Our study has some limitations typical of case reports on a rare disease which should be considered. Longitudinal IF1 assessment might be of interest to gain further insight about serum IF1 role in the biochemical spectrum of the disease, shedding light on its fluctuation during the follow-up in relationship with cholesterol levels and dietary treatment. In advance, a standardized and reproducible serum IF1 assay has become recently available and therefore no data are available in literature so far.
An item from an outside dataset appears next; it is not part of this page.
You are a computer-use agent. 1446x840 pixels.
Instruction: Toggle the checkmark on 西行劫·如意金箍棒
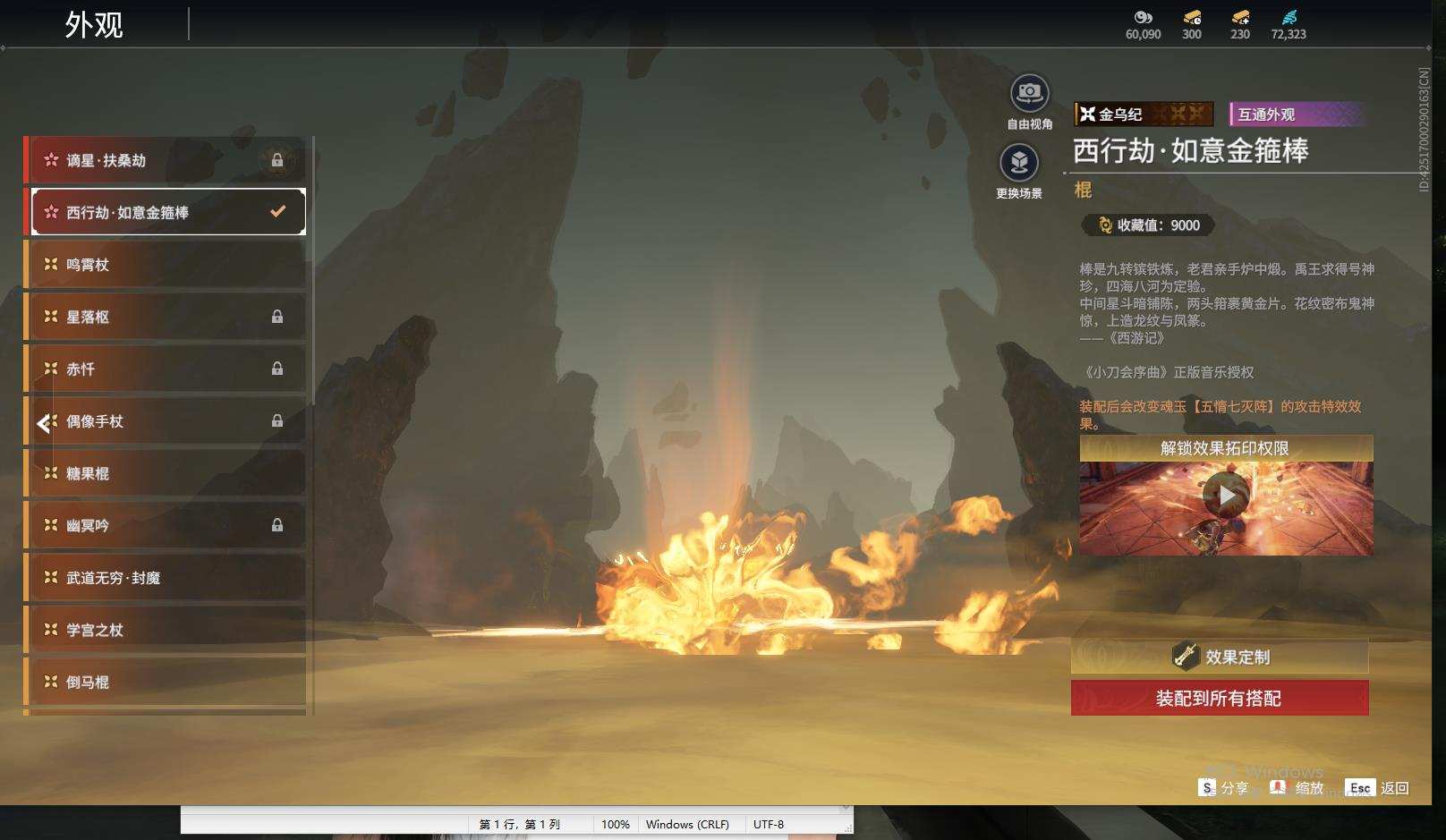[x=278, y=212]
For this reason, we could not assay serum IF1 at diagnosis nor at other stages. On the other hand, the dizygotic twins research design is relevant as it eliminates the environmental factors leaving the genetic contribution to the investigated disorder.

This is the first study that has reported the presence of IF1 in the serum of SLOS patients. Our results support the hypothesis that IF1 can be a reliable target for further research in SLOS and in general in other pathologies related to an impaired cholesterol regulation. Nevertheless, this is a recent field of research and thus this paper may be relevant for future studies and for those with an interest in cholesterol metabolism and its related disorders.